Reference numeral 4 denotes a temperature control unit. This temperature controller 4
Is a temperature control signal for controlling the temperature of the laser diode of the laser module 1 based on the temperature monitor signal B output from the laser module 1 and the laser diode drive current monitor signal E output from the laser diode drive unit 3. Output F. Next, each part will be described in detail.

First, the laser module 1 will be described. FIG. 2 is a block diagram of the laser module 1. In FIG. 2, reference numeral 21 denotes a laser diode that outputs an optical transmission signal. The laser diode 21 outputs an optical transmission signal in the front-rear direction, one for signal and the other for monitoring.

Reference numeral 22 denotes an optical output power monitoring unit having a built-in photodiode. This optical output power monitoring unit 22
The photodiode receives the optical signal for monitoring output from the laser diode 21 by the photodiode, converts it into a current, and outputs this value to the output power control unit 2 as the optical output monitor signal A. 23 is a temperature detector. The temperature detecting section 23 has a built-in temperature detecting element (thermistor element) having a property that the resistance value changes with temperature. Then, a change in the resistance value of the temperature detecting element is monitored, and a temperature monitor signal B indicating the temperature is output.

Reference numeral 24 denotes a Peltier element. The laser diode 21 is mounted on the surface of the Peltier device 24. Peltier element 24 is
The temperature of the surface can be changed. Therefore, the temperature of the Peltier element 24 is changed by the temperature control signal F input to the Peltier element 24 to control the temperature of the laser diode 21.

Next, the output power control unit 2 will be described. FIG. 3 is a block diagram of the output power control unit 2. FIG.
Reference numeral 31 denotes a current / voltage conversion circuit which receives the optical output monitor signal A and converts it into a voltage. 32 is a comparison circuit. The comparison circuit 32 stores a predetermined optical power value (initial value), and compares the stored power value with a power value based on the voltage output from the current / voltage conversion circuit 31. Then, a laser diode current control signal C is output to control the laser diode driving current D so as to have the stored power value.

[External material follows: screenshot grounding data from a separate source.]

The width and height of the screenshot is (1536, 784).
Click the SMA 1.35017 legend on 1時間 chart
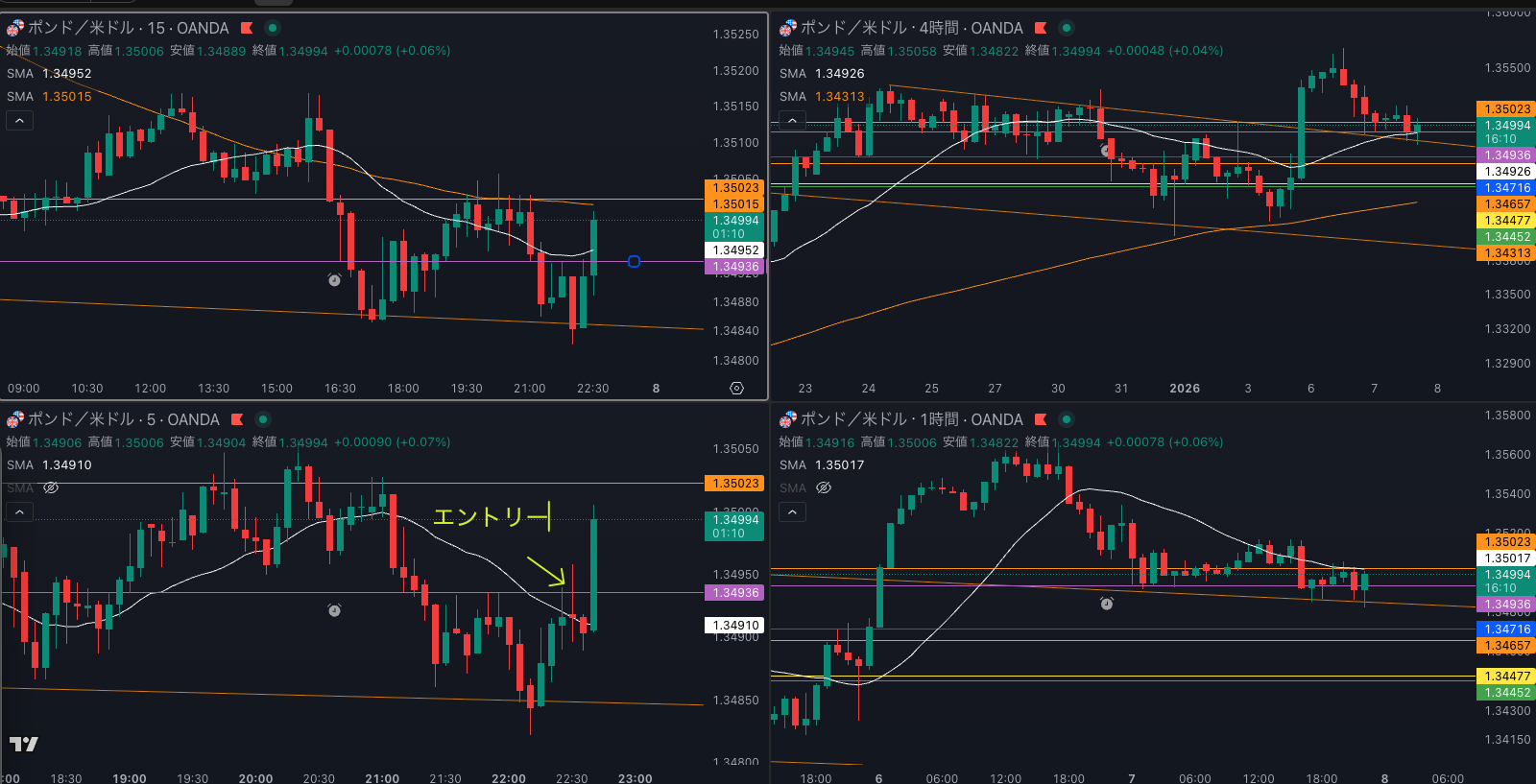click(822, 465)
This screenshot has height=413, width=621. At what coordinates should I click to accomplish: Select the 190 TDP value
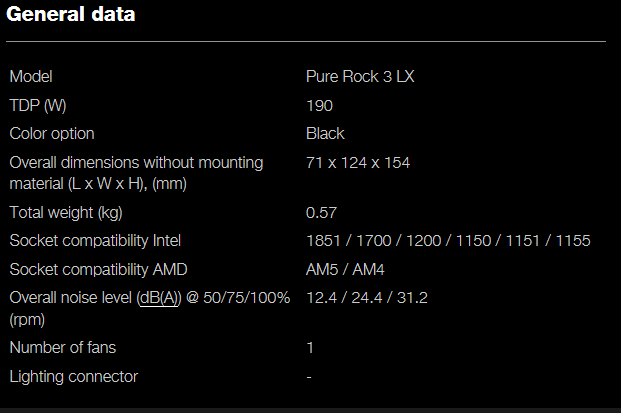point(319,106)
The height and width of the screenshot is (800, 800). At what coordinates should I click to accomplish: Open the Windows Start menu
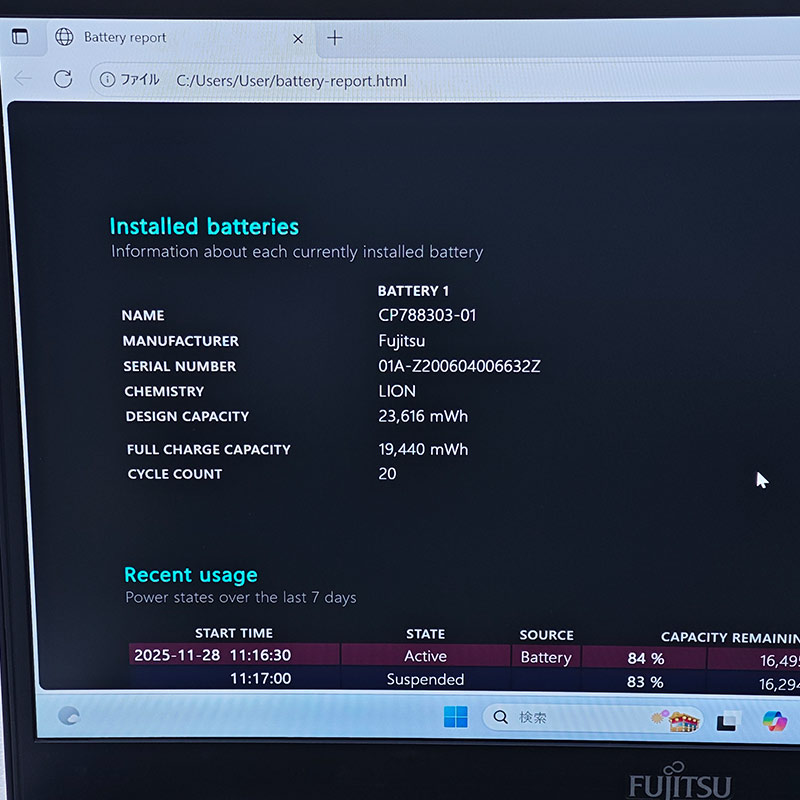(x=455, y=717)
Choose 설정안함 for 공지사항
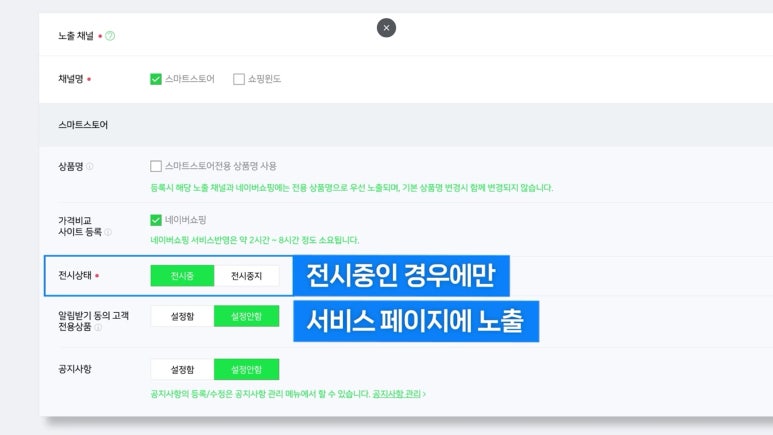773x435 pixels. 246,369
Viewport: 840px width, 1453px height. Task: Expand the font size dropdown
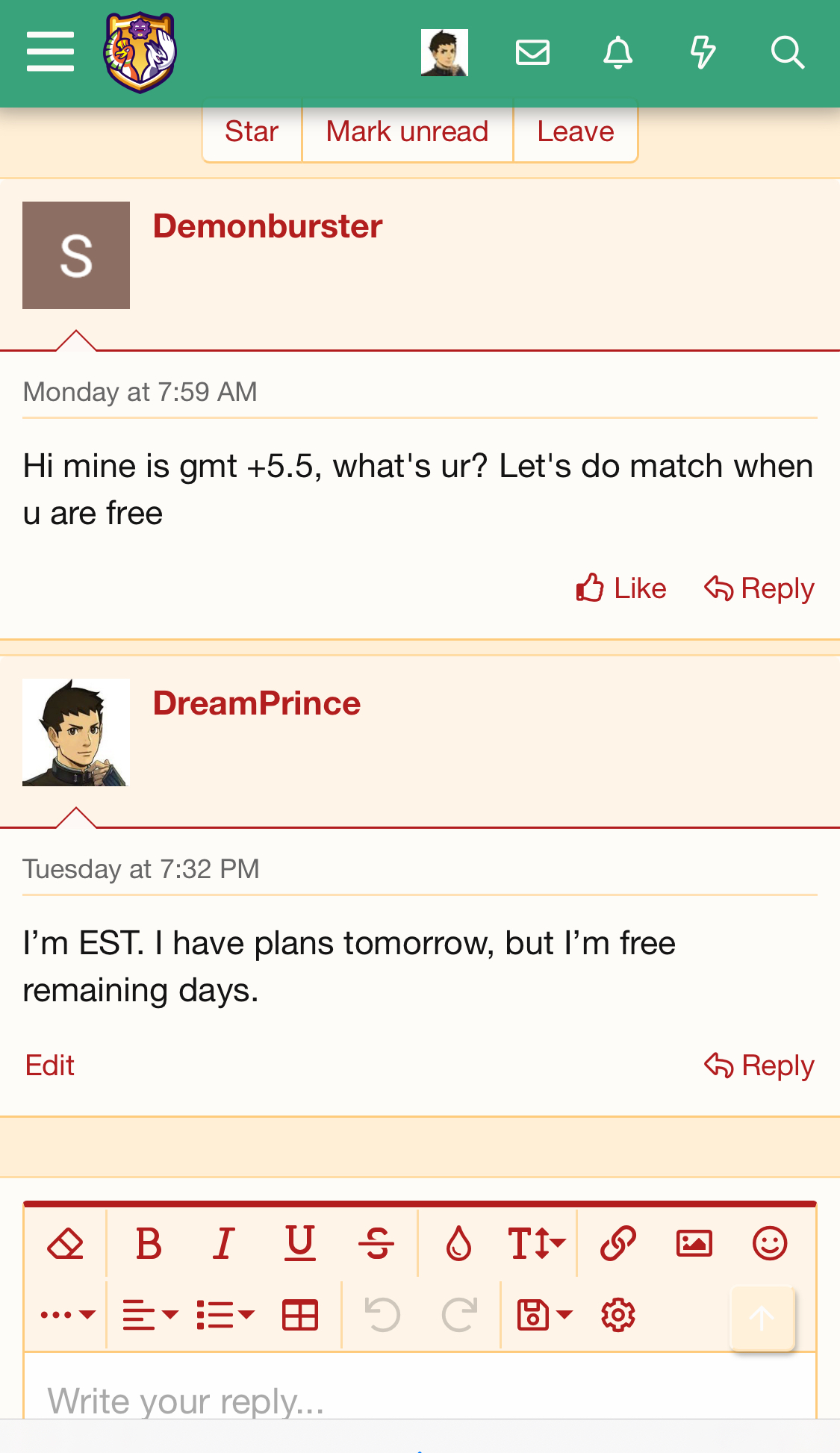click(536, 1244)
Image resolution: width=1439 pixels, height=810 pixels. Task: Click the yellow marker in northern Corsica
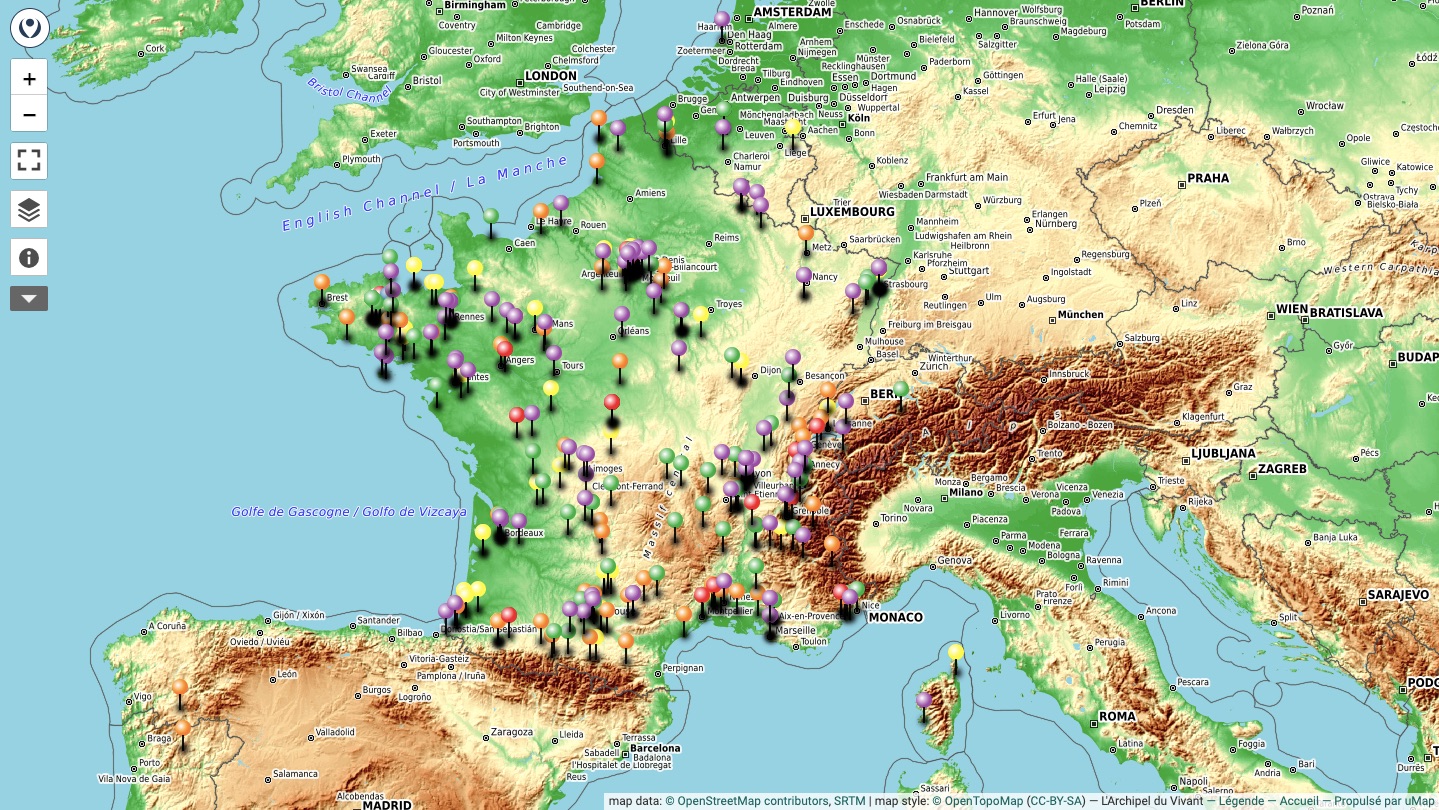click(956, 652)
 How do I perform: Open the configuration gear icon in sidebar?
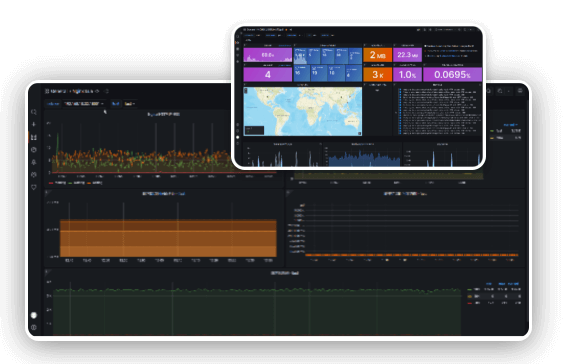34,175
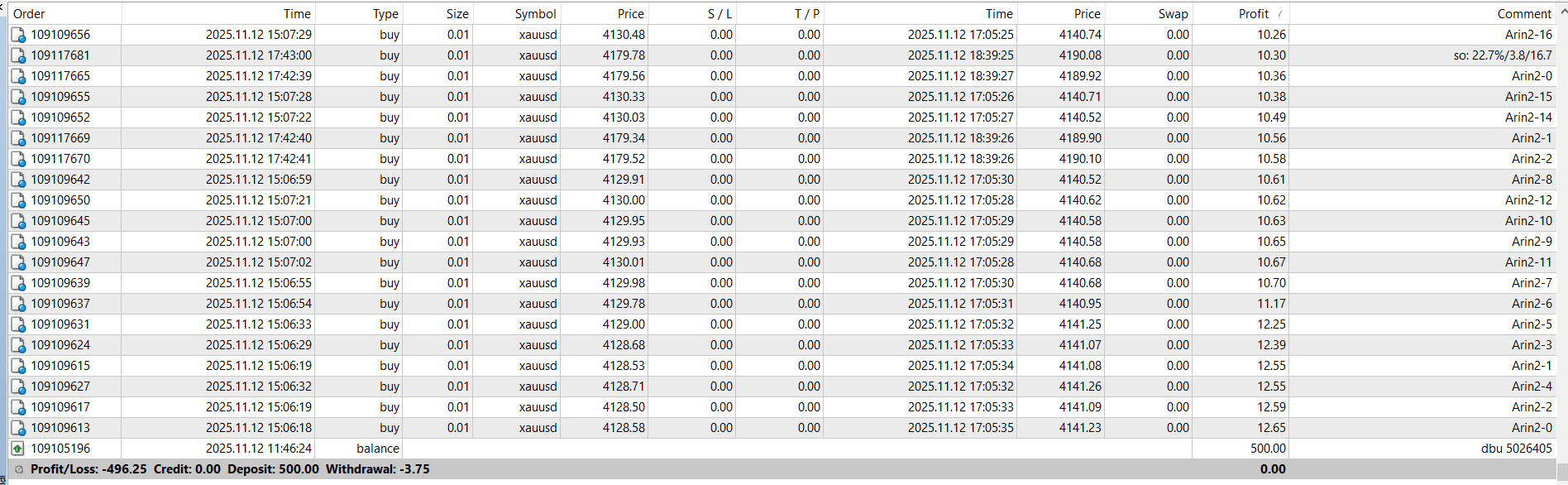Sort history by Order column header
1568x485 pixels.
[30, 14]
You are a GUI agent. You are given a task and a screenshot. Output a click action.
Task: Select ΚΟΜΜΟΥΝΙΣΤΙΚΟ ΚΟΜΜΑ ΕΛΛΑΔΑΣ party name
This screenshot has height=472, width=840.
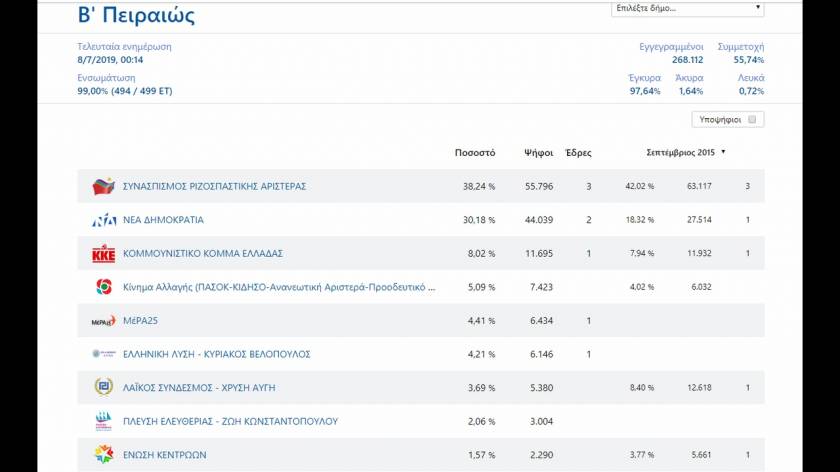[x=203, y=254]
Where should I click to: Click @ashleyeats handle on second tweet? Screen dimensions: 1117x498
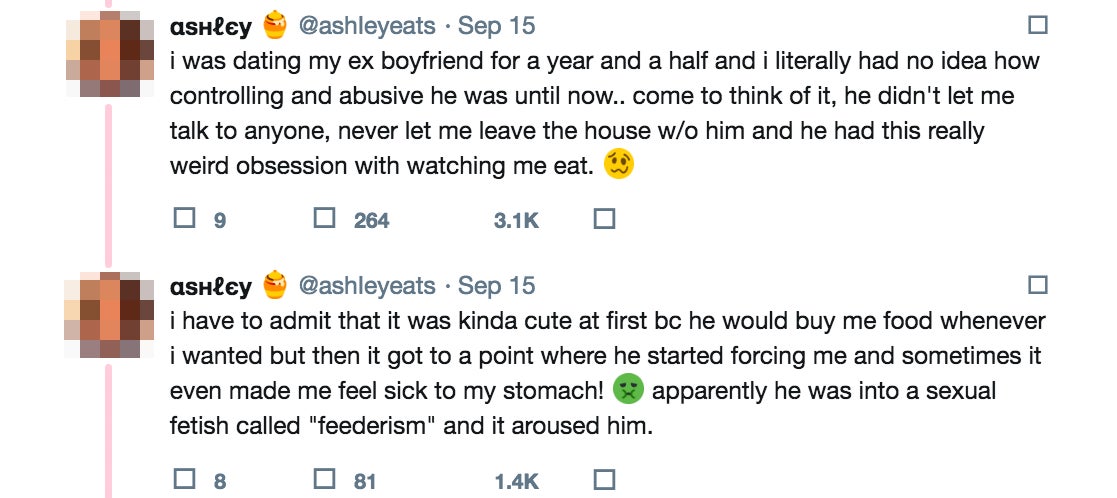[367, 286]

Next, the temperature control section 4 will be described. FIG. 4 is a block diagram of the temperature control unit 4. In FIG. 4, reference numeral 41 denotes a temperature setting circuit. The temperature setting circuit 41 includes a temperature monitor signal B and a laser diode drive current monitor signal E.
Enter The drive current change is monitored by the laser diode drive current monitor signal, and when the drive current D changes to keep the optical output power constant due to deterioration of the laser diode, etc., the drive current change measured in advance is measured. The temperature of the laser diode 21 is controlled by changing the temperature of the Peltier element 24 by the temperature control signal F while monitoring the temperature of the laser diode 21 based on the amount of wavelength fluctuation with respect to the wavelength of the laser diode 21, and the output light wavelength is controlled to be constant.

Next, the operation of the above-described optical transmitter will be described.
FIG. 5 is a flowchart showing an operation for controlling the wavelength and output power of the output light of the optical transmitter. First, an optical output monitor signal A and a temperature monitor signal B are output from the laser module 1 (Step 100).

The output power controller 2 monitors the output power based on the optical output monitor signal A (Step 101). When the output power of the laser diode changes due to deterioration of the laser diode (Step 102), the laser diode driving current D is adjusted so that the output power becomes the initial value.
Is controlled by the laser diode drive current control signal C (Step 103).

On the other hand, the change amount of the laser diode drive current D is monitored by the laser diode drive current monitor signal E (Step 104). Then, when the temperature inside the laser diode element changes due to the change in the laser diode drive current D and an error occurs in the optical wavelength (Step
105) In order to correct the error, the laser diode 2 is controlled by the temperature control signal F based on the temperature monitor signal B indicating the current temperature and the wavelength variation with respect to the drive current variation.
1 and the output light wavelength is controlled to be constant (St).
ep106).

As described above, according to the present invention, in the optical transmitter, even when the driving current fluctuates due to deterioration of the laser diode or the like, the wavelength and output power of the output light can be controlled to be constant. In the embodiment, a case where a laser diode is applied as an example of an optical transmitter has been described. However, the present invention is not limited to a laser diode, and a semiconductor type optical modulator capable of outputting light by a drive current and controlling an optical wavelength by a temperature. It is also applicable to integrated light sources and the like.

[0023]

As described above, according to the present invention, it is possible to easily maintain the power and wavelength of output light constant, and it is possible to maintain stable light in a lightwave network system such as an NB-WDM system that requires wavelength accuracy. Transmission can be realized.

[Brief description of the drawings]

FIG. 1 is a block diagram of an optical transmitter according to the present embodiment.

FIG. 2 is a block diagram of the laser module 1;

FIG. 3 is a block diagram of an output power control unit 2;

FIG. 4 is a block diagram of a temperature control unit 4;

FIG. 5 is a flowchart showing an operation for controlling the wavelength and output power of output light of the optical transmitter.

[Explanation of symbols]

 REFERENCE SIGNS LIST 1 laser module 2 output power control unit 3 laser diode drive unit 4 temperature control unit 21 laser diode 22 optical output power monitor unit 23 temperature detection unit 24 Peltier element 31 current / voltage conversion circuit 32 comparison circuit 41 temperature setting circuit

──────────────────────────────────────────────────の Continued on the front page (51) Int.Cl. ⁶ Identification code FI H04B 10/26

Claims (6)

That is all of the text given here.